3He-induced reactions on cobalt

Abstract

3He-induced reactions on the target element cobalt were investigated in the energy region from 14 to 130 MeV using the stacked-foil technique. 19 excitation functions were measured for the production of 61Cu, 57Ni, 60m+gCo, 58m+gCo, 57Co, 56Co, 55Co, 59Fe, 56Mn, 54Mn, 52Mn, 51Cr, 48Cr, 48V, 48Sc, 47Sc, 46m+gSc, 44mSc. The new cross sections are in extreme disagreement with the earlier determinations which were restricted to the nuclides 61Cu, 58m+gCo, 57Co and 56Co and to energies below 40 MeV. The experimental data are compared with “ a priori” calculations considering equilibrium as well as preequilibrium reactions. The excitation functions exhibit strong preequilibrium effects over wide ranges. From the reaction 59Co( 3He, n) 61Cu an initial exciton configuration of n 0 = 4(1n-3p-0h) is deduced. The theoretical predictions reveal severe shortcomings with respect to reactions as ⦅( τ, 2p xn), x = 0, 2, 3⦆, (τ, 3p) and (τ, 4p2n). For the explanation of the observed discrepancies break-up of the incoming 3He particle as well as double stripping may be assumed.
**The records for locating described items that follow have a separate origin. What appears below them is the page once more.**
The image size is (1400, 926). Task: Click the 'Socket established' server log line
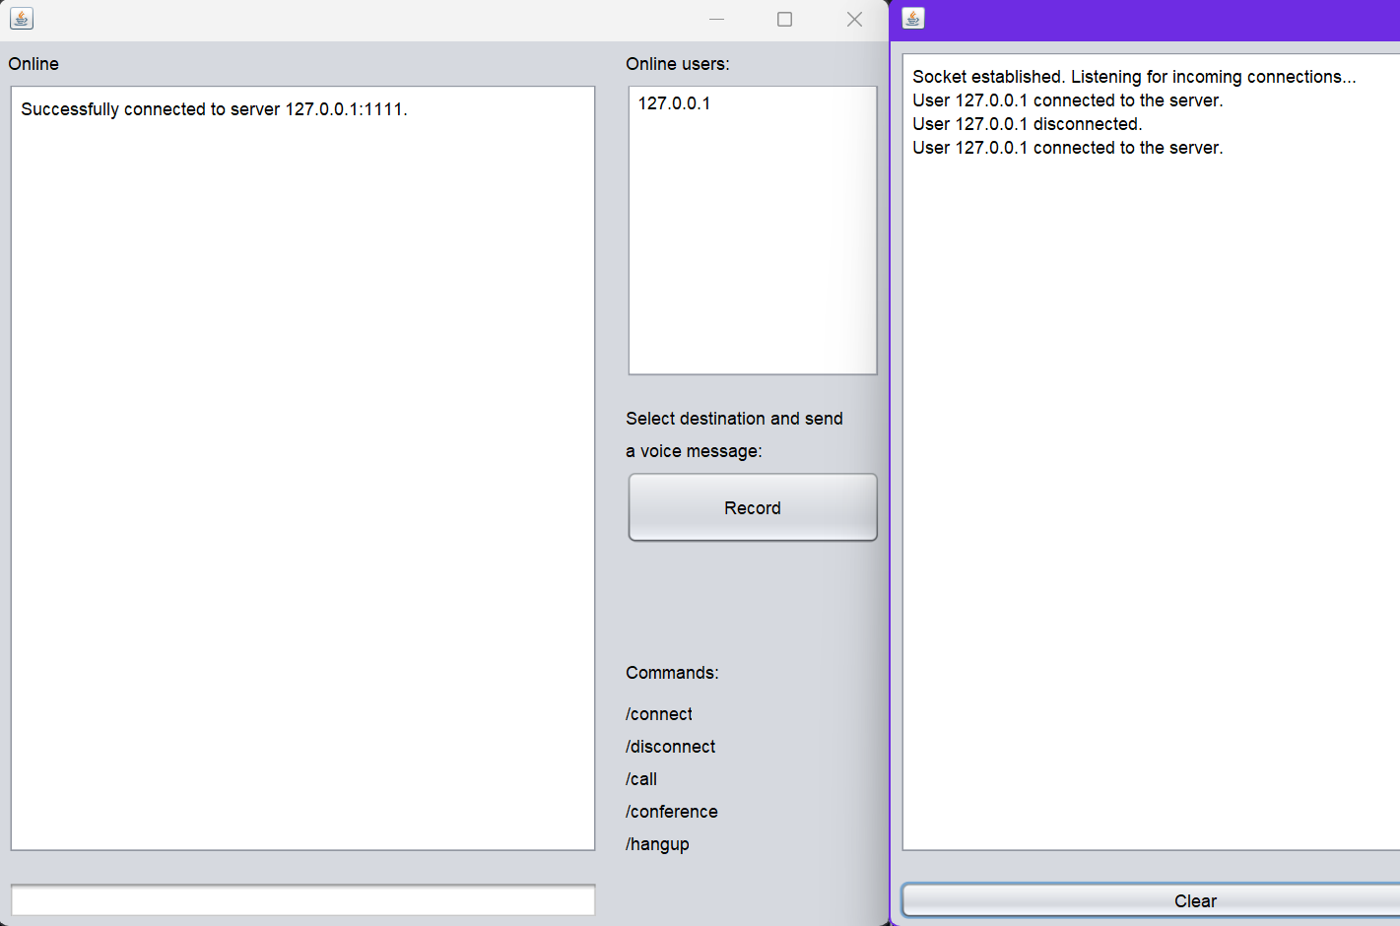click(1133, 77)
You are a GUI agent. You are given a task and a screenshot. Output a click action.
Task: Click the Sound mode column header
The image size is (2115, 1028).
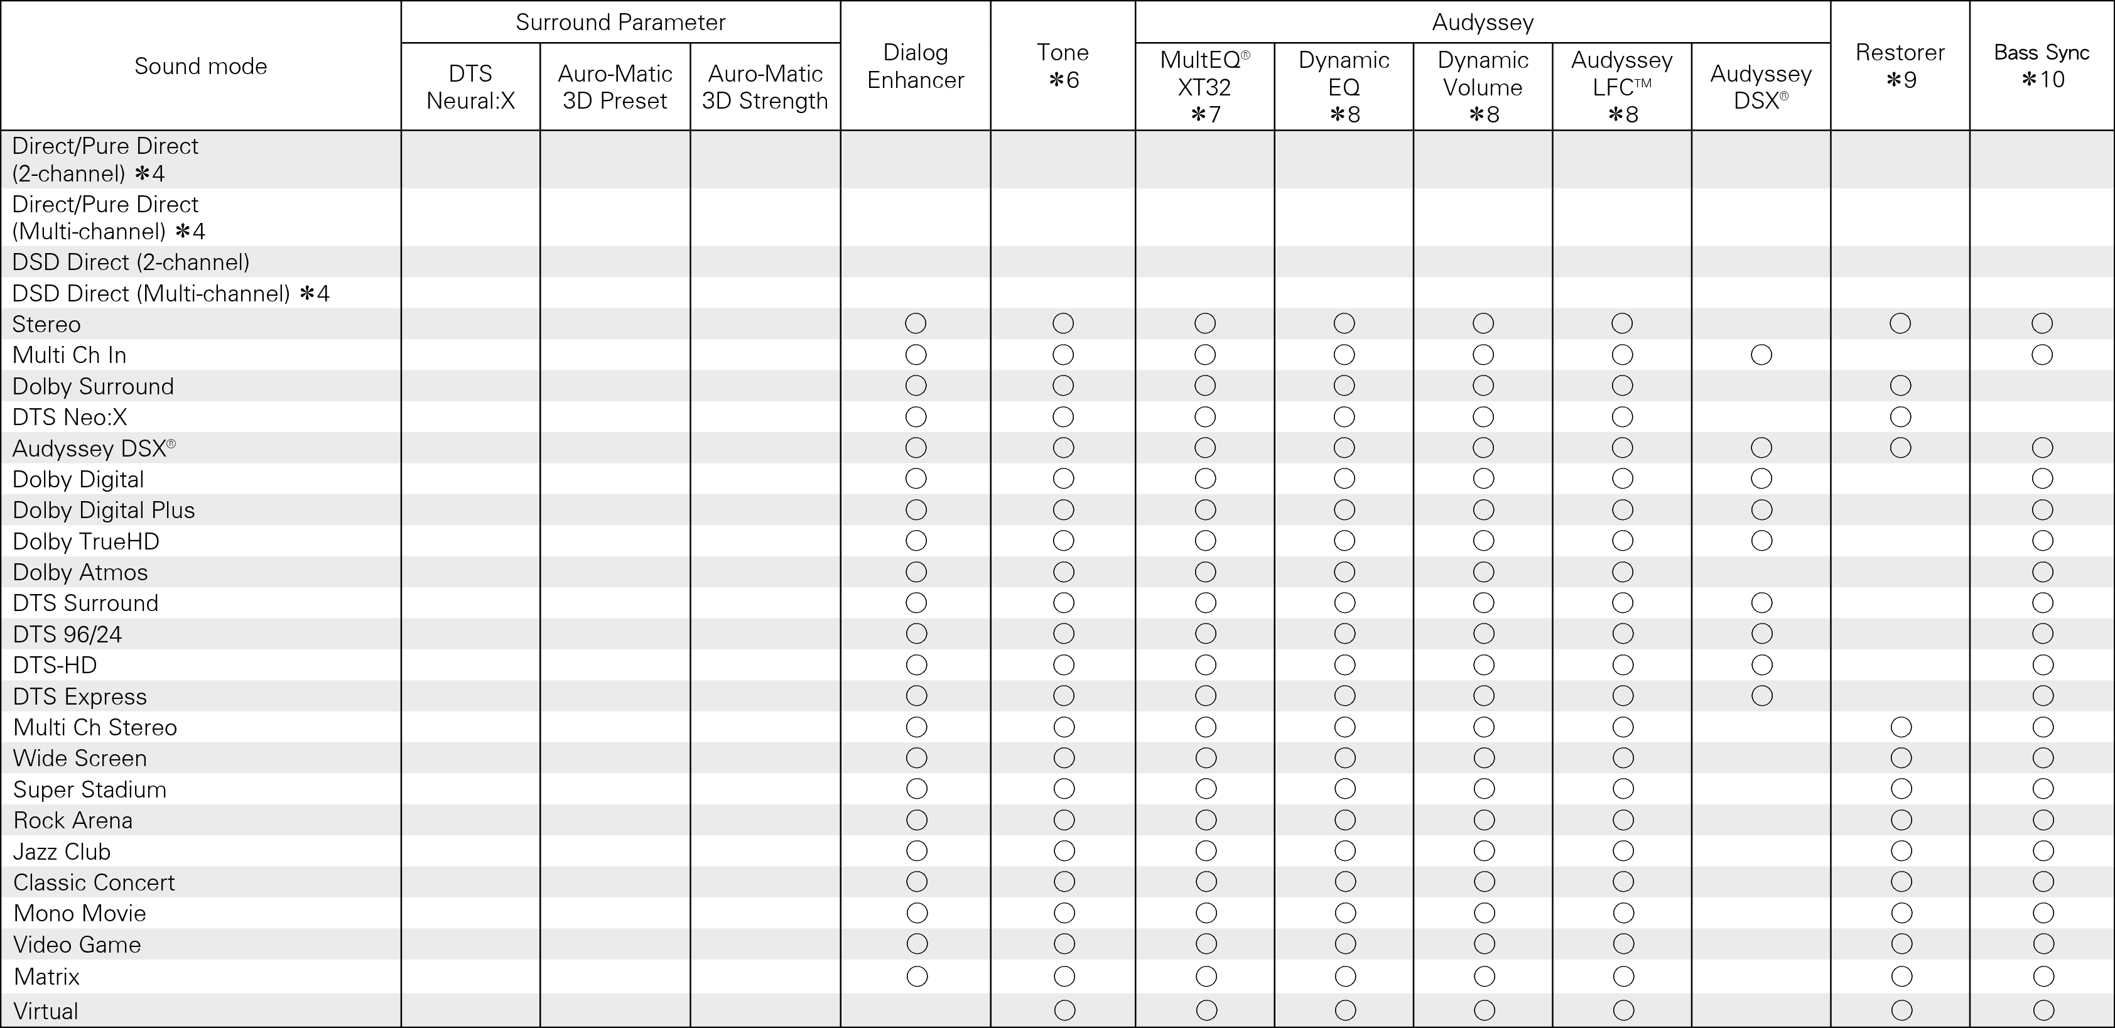[x=201, y=66]
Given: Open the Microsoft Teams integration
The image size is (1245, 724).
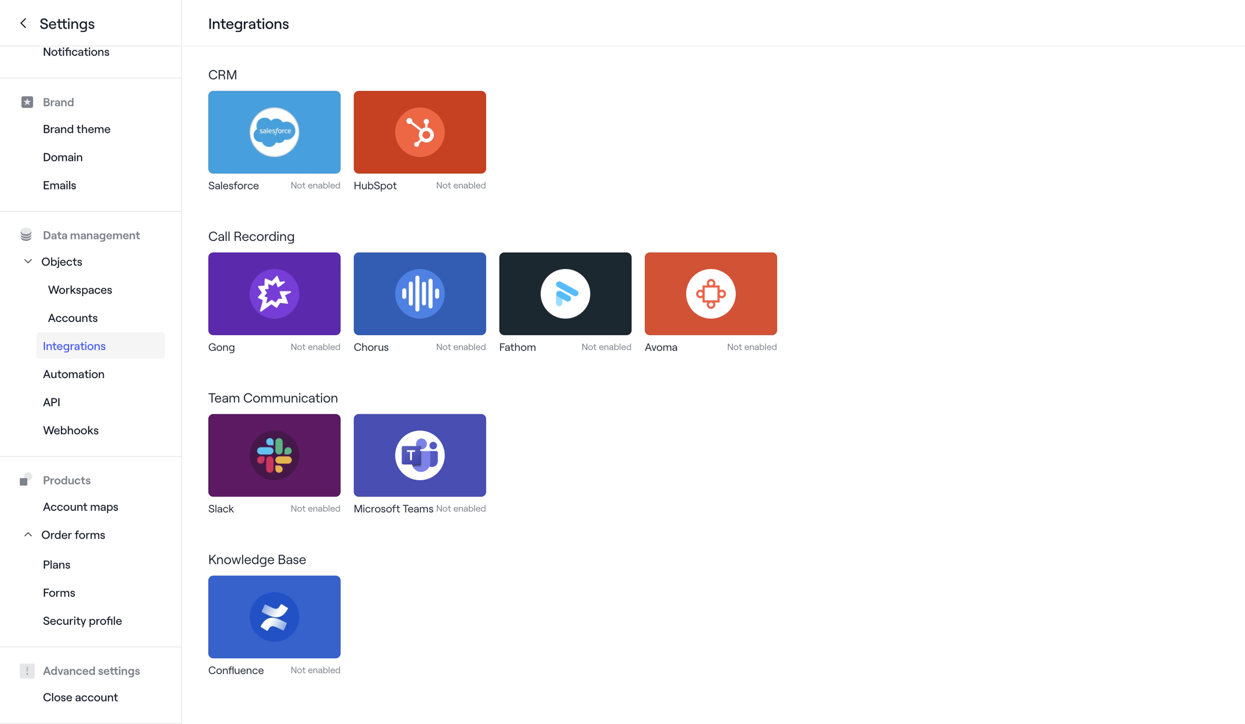Looking at the screenshot, I should pyautogui.click(x=420, y=455).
Moreover, contributions of preequilibrium α-emission were to be seen giving rise to discrepancies between theory and experiment in the low-energy part of the excitation functions. The results indicate that the initial states of 3He-induced reactions are more complicated than assumed by the present forms of preequilibrium theories. It is concluded that it is not possible by today's reaction theories to perform “ a priori” calculations of integral excitation functions with the accuracy needed for the various purposes of application.